DataSet from: https://www.kaggle.com/shivamb/netflix-shows
https://population.un.org/wpp/Download/Standard/CSV/
https://data.worldbank.org/indicator/NY.GDP.MKTP.CD?view=map
https://datahub.io/JohnSnowLabs/population-figures-by-country
1: Where are most of Netflix titles being produced
a: When that country was added to the list of Netflix titles
2: Network of the directors
We will first import our data set using pandas and get it ready for processing
lets first look at what kind of data attributes we have
# %env BOKEH_RESOURCES=inline
import pandas as pd
import geopandas as gpd
import numpy as np
import matplotlib.pyplot as plt
import json
from bokeh.io import output_notebook, show, output_file
from bokeh.plotting import figure
from bokeh.models import GeoJSONDataSource, ColorBar, LogColorMapper
from bokeh.palettes import brewer
# output_notebook()
#Displaying less rows as the previous size was pretty obnoxious
pd.set_option('display.max_rows', 6)
data = pd.read_csv (r'netflix_titles.csv')
display(data)
The first thing that I want to look at is what country each tv show and movie is produced at.
Lets first get a cleaner dataset only grabbing a list of country values
Steps to take:
1. Obtain only the country column
2. Remove all values that are equal to N/A
# only grab the columns with title and country
df = pd.DataFrame(data, columns= ['country'])
# Drop all values that are NA
df = df.dropna()
#display(df)
Now that we have a cleaner dataset lets try and do some calculations on it, lets first sum up everytime we see a country to get an idea of the frequency a Netflix Show or Movie was made in one of these countries
frequencyOfCountriesDict = df['country'].str.split(', |,', expand=True).stack().value_counts().to_dict()
data = []
for item in frequencyOfCountriesDict:
data.append([item, frequencyOfCountriesDict[item]])
newdf = pd.DataFrame(data, columns=['CountryCode', 'frequency'])
#display(newdf)
We have the frequency of Netflix titles in each country lets now put this into a chart so it is easier to visualize the magnitude of the countires in relation to each other
plt.figure(figsize=(20,20))
plt.xticks(rotation='vertical')
plt.bar(newdf['CountryCode'], newdf['frequency'], width=.8, color='R')
For the above image double click on it to enlarge
This bar chart doesnt give a good representation of the data in realation to other countries so lets try making a heat map of earth and see if we can gather some more conclusions based off of that
We first start off with converting all the names of countries into their respective 3 letter country code and see which ones we know and the ones we dont know
import pycountry
countries = {}
for country in pycountry.countries:
countries[country.name] = country.alpha_3
swapList = {}
unknownCodes = {}
for item in newdf.iterrows():
if(countries.get(item[1]['CountryCode'], 'Unknown code') == 'Unknown code'):
unknownCodes[item[1]['CountryCode']] = countries.get(item[1]['CountryCode'], 'Unknown code')

## EXERCISES TO COMPLETE
(a) In the notebook, to what value is pandas' maximum number of displayed rows set?
(b) Why does the notebook turn from the bar chart to a heat map of the earth?
Answer from the notebook alone.

## Dataset entries
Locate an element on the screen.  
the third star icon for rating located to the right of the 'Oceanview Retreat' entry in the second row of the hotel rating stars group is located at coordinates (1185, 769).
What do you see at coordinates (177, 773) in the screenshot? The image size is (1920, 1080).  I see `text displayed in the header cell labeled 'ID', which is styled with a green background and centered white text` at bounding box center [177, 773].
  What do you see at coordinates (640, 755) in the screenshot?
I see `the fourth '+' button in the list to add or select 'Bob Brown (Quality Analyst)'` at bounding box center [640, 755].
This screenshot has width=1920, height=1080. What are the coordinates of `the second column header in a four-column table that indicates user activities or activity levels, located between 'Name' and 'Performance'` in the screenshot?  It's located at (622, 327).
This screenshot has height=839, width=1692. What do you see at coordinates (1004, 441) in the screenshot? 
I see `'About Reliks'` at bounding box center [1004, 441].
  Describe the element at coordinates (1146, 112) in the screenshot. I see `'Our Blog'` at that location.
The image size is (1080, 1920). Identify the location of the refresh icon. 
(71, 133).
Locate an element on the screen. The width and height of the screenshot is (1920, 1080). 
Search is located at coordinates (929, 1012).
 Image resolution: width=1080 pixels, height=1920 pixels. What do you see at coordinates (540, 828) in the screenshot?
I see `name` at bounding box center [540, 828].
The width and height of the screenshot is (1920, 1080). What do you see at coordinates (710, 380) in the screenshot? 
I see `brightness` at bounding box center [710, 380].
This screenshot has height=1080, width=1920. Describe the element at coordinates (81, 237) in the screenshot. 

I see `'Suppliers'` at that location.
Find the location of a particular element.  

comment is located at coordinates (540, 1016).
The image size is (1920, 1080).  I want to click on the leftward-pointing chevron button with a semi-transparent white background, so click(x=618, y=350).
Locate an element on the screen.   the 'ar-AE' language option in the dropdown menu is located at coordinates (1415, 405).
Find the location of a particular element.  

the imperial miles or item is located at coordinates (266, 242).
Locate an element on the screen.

## REPLIES
(a) It is set to 6.

(b) The bar chart did not give a good representation of the data in relation to other countries. A heat map of the earth is tried instead to see whether more conclusions can be drawn from it.